(Items listed in a dataset)
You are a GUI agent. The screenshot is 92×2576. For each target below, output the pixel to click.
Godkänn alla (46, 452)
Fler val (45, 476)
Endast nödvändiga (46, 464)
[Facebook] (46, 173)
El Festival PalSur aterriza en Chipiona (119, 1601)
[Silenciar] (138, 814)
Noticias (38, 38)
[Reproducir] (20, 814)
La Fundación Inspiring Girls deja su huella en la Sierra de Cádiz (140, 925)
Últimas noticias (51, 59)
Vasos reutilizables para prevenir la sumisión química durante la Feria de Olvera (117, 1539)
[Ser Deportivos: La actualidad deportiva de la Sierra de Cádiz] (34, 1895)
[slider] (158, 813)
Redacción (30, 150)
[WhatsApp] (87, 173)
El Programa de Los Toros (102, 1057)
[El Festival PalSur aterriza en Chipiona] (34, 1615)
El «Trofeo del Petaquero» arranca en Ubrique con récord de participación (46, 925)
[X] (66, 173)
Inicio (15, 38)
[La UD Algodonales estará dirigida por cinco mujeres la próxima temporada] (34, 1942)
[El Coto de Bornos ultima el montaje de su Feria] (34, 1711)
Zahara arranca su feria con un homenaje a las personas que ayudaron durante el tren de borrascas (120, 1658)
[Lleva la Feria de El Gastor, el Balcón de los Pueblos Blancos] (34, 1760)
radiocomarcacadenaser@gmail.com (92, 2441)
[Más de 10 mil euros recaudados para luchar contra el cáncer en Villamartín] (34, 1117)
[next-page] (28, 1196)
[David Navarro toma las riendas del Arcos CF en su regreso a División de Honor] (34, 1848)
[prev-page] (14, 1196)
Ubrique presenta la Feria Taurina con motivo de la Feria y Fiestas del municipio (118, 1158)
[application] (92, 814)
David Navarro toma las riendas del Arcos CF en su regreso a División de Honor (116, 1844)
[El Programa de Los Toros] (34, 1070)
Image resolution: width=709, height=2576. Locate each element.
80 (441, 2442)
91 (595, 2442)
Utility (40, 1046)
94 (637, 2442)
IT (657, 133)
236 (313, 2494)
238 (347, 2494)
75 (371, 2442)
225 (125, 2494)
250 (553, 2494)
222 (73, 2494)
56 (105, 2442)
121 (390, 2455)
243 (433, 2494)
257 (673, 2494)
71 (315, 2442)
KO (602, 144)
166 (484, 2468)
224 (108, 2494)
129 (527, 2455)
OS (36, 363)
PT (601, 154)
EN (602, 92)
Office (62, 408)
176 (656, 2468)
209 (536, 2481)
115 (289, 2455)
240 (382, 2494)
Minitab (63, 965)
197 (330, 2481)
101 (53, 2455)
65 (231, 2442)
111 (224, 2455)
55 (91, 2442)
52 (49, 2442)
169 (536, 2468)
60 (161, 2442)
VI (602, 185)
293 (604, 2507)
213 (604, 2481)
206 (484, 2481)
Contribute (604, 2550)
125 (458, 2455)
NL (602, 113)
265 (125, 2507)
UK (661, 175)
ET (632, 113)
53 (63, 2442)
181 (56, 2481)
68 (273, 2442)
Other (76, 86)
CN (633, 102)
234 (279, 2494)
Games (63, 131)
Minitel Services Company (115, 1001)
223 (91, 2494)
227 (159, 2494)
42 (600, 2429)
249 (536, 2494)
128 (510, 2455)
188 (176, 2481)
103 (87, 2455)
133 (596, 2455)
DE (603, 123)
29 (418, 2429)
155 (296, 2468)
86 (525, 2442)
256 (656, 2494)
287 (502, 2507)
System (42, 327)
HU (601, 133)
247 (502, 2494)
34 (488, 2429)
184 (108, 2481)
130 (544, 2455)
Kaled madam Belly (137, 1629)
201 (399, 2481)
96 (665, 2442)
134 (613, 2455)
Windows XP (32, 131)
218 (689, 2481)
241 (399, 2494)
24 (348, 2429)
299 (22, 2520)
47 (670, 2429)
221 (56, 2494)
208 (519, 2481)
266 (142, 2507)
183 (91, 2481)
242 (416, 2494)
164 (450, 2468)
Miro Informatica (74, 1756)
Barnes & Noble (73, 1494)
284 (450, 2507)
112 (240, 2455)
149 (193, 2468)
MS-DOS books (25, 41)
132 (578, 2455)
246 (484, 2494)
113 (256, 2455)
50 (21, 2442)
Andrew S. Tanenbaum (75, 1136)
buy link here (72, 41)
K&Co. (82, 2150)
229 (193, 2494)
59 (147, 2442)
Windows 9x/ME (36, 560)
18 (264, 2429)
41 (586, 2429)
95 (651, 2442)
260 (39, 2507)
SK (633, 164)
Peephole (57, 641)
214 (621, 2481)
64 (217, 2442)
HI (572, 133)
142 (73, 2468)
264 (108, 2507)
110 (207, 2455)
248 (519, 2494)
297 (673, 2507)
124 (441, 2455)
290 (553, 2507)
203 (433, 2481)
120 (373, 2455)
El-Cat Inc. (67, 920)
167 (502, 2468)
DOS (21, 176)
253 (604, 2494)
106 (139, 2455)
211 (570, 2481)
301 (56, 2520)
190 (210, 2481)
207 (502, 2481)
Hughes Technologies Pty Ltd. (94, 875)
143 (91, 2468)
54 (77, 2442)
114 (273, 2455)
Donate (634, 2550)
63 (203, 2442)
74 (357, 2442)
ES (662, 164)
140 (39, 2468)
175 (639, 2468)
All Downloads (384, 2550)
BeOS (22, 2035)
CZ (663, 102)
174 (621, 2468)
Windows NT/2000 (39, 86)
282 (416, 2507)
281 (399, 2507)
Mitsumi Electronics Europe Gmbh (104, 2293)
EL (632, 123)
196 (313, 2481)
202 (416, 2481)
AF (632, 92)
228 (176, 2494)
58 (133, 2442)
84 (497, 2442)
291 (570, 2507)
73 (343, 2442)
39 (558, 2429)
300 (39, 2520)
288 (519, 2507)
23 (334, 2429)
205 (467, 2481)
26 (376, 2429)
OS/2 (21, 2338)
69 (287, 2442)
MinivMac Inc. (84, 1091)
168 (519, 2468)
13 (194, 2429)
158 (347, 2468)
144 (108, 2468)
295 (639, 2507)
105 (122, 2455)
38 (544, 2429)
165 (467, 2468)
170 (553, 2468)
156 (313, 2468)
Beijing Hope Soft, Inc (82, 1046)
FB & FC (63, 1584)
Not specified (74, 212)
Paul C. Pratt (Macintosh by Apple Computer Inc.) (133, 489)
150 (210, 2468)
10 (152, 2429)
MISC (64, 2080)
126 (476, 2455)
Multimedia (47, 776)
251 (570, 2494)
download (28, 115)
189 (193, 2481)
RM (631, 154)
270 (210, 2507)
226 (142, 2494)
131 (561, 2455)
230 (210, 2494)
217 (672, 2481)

-- Problem description --
Take the entries above and return only the lines from the one with "Miro Informatica (74, 1756)" to the one with "Not specified (74, 212)", both included, unchanged.

-- Expected answer --
Miro Informatica (74, 1756)
Barnes & Noble (73, 1494)
284 (450, 2507)
112 (240, 2455)
149 (193, 2468)
MS-DOS books (25, 41)
132 (578, 2455)
246 (484, 2494)
113 (256, 2455)
50 (21, 2442)
Andrew S. Tanenbaum (75, 1136)
buy link here (72, 41)
K&Co. (82, 2150)
229 (193, 2494)
59 (147, 2442)
Windows 9x/ME (36, 560)
18 (264, 2429)
41 (586, 2429)
95 (651, 2442)
260 (39, 2507)
SK (633, 164)
Peephole (57, 641)
214 (621, 2481)
64 (217, 2442)
HI (572, 133)
142 (73, 2468)
264 (108, 2507)
110 (207, 2455)
248 (519, 2494)
297 (673, 2507)
124 (441, 2455)
290 (553, 2507)
203 (433, 2481)
120 (373, 2455)
El-Cat Inc. (67, 920)
167 (502, 2468)
DOS (21, 176)
253 (604, 2494)
106 (139, 2455)
211 (570, 2481)
301 (56, 2520)
190 (210, 2481)
207 (502, 2481)
Hughes Technologies Pty Ltd. (94, 875)
143 (91, 2468)
54 (77, 2442)
114 (273, 2455)
Donate (634, 2550)
63 (203, 2442)
74 (357, 2442)
ES (662, 164)
140 (39, 2468)
175 (639, 2468)
All Downloads (384, 2550)
BeOS (22, 2035)
CZ (663, 102)
174 (621, 2468)
Windows NT/2000 (39, 86)
282 (416, 2507)
281 (399, 2507)
Mitsumi Electronics Europe Gmbh (104, 2293)
EL (632, 123)
196 (313, 2481)
202 (416, 2481)
AF (632, 92)
228 (176, 2494)
58 (133, 2442)
84 (497, 2442)
291 (570, 2507)
73 (343, 2442)
39 (558, 2429)
300 (39, 2520)
288 (519, 2507)
23 (334, 2429)
205 (467, 2481)
26 (376, 2429)
OS/2 (21, 2338)
69 (287, 2442)
MinivMac Inc. (84, 1091)
168 (519, 2468)
13 (194, 2429)
158 (347, 2468)
144 (108, 2468)
295 (639, 2507)
105 (122, 2455)
38 (544, 2429)
165 (467, 2468)
170 (553, 2468)
156 (313, 2468)
Beijing Hope Soft, Inc (82, 1046)
FB & FC (63, 1584)
Not specified (74, 212)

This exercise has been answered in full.